You are viewing a plain text version of this content. The canonical link for it is here.
Posted to users@kafka.apache.org by Anatoly Deyneka <ad...@gmail.com> on 2014/06/16 12:02:28 UTC

data archiving

Hi all,

I'm looking for the way of archiving data.
The data is hot for few days in our system.
After that it can rarely be used. Speed is not so important for archive.

Lets say we have kafka cluster and storage system.
It would be great if kafka supported moving data to storage system instead
of eviction and end user could specify what storage system is used(dynamo,
s3, hadoop, etc...).
Is it possible to implement?

What other solutions you can advice?

Regards,
Anatoly

Re: data archiving

Posted by Robert Hodges <be...@gmail.com>.
Have you looked at Pinterest Secor?  (
http://engineering.pinterest.com/post/84276775924/introducing-pinterest-secor
)

Cheers, Robert


On Mon, Jun 16, 2014 at 5:17 AM, Mark Godfrey <ms...@gmail.com> wrote:

> There is Bifrost, which archives Kafka data to S3:
> https://github.com/uswitch/bifrost
>
> Obviously that's a fairly specific archive solution, but it might work for
> you.
>
>
> Mark.
>
> On Mon, Jun 16, 2014 at 11:02 AM, Anatoly Deyneka <ad...@gmail.com>
> wrote:
>
> > Hi all,
> >
> > I'm looking for the way of archiving data.
> > The data is hot for few days in our system.
> > After that it can rarely be used. Speed is not so important for archive.
> >
> > Lets say we have kafka cluster and storage system.
> > It would be great if kafka supported moving data to storage system
> instead
> > of eviction and end user could specify what storage system is
> used(dynamo,
> > s3, hadoop, etc...).
> > Is it possible to implement?
> >
> > What other solutions you can advice?
> >
> > Regards,
> > Anatoly
> >
>

Re: data archiving

Posted by Mark Godfrey <ms...@gmail.com>.
There is Bifrost, which archives Kafka data to S3:
https://github.com/uswitch/bifrost

Obviously that's a fairly specific archive solution, but it might work for
you.


Mark.

On Mon, Jun 16, 2014 at 11:02 AM, Anatoly Deyneka <ad...@gmail.com>
wrote:

> Hi all,
>
> I'm looking for the way of archiving data.
> The data is hot for few days in our system.
> After that it can rarely be used. Speed is not so important for archive.
>
> Lets say we have kafka cluster and storage system.
> It would be great if kafka supported moving data to storage system instead
> of eviction and end user could specify what storage system is used(dynamo,
> s3, hadoop, etc...).
> Is it possible to implement?
>
> What other solutions you can advice?
>
> Regards,
> Anatoly
>

Re: data archiving

Posted by Joe Stein <jo...@stealth.ly>.
You should do this as a consumer (i.e. "archiveDataConsumer")

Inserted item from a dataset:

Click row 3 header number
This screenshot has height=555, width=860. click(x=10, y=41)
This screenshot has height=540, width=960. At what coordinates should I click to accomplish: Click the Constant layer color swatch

Take a look at the AWS section of the eco system
https://cwiki.apache.org/confluence/display/KAFKA/Ecosystem (e.g.
https://github.com/pinterest/secor ).

Also the tools is a good place to check out
https://cwiki.apache.org/confluence/display/KAFKA/System+Tools (e.g.
https://cwiki.apache.org/confluence/display/KAFKA/System+Tools#SystemTools-MirrorMaker
).

If there isn't a consumer you need you could write one (most often what
folks do) or google and maybe find it and let the community know.

Thanks!

/*******************************************
 Joe Stein
 Founder, Principal Consultant
 Big Data Open Source Security LLC
 http://www.stealth.ly
 Twitter: @allthingshadoop <http://www.twitter.com/allthingshadoop>
********************************************/


On Mon, Jun 16, 2014 at 6:02 AM, Anatoly Deyneka <ad...@gmail.com> wrote:

> Hi all,
>
> I'm looking for the way of archiving data.
> The data is hot for few days in our system.
> After that it can rarely be used. Speed is not so important for archive.
>
> Lets say we have kafka cluster and storage system.
> It would be great if kafka supported moving data to storage system instead
> of eviction and end user could specify what storage system is used(dynamo,
> s3, hadoop, etc...).
> Is it possible to implement?
>
> What other solutions you can advice?
>
> Regards,
> Anatoly
>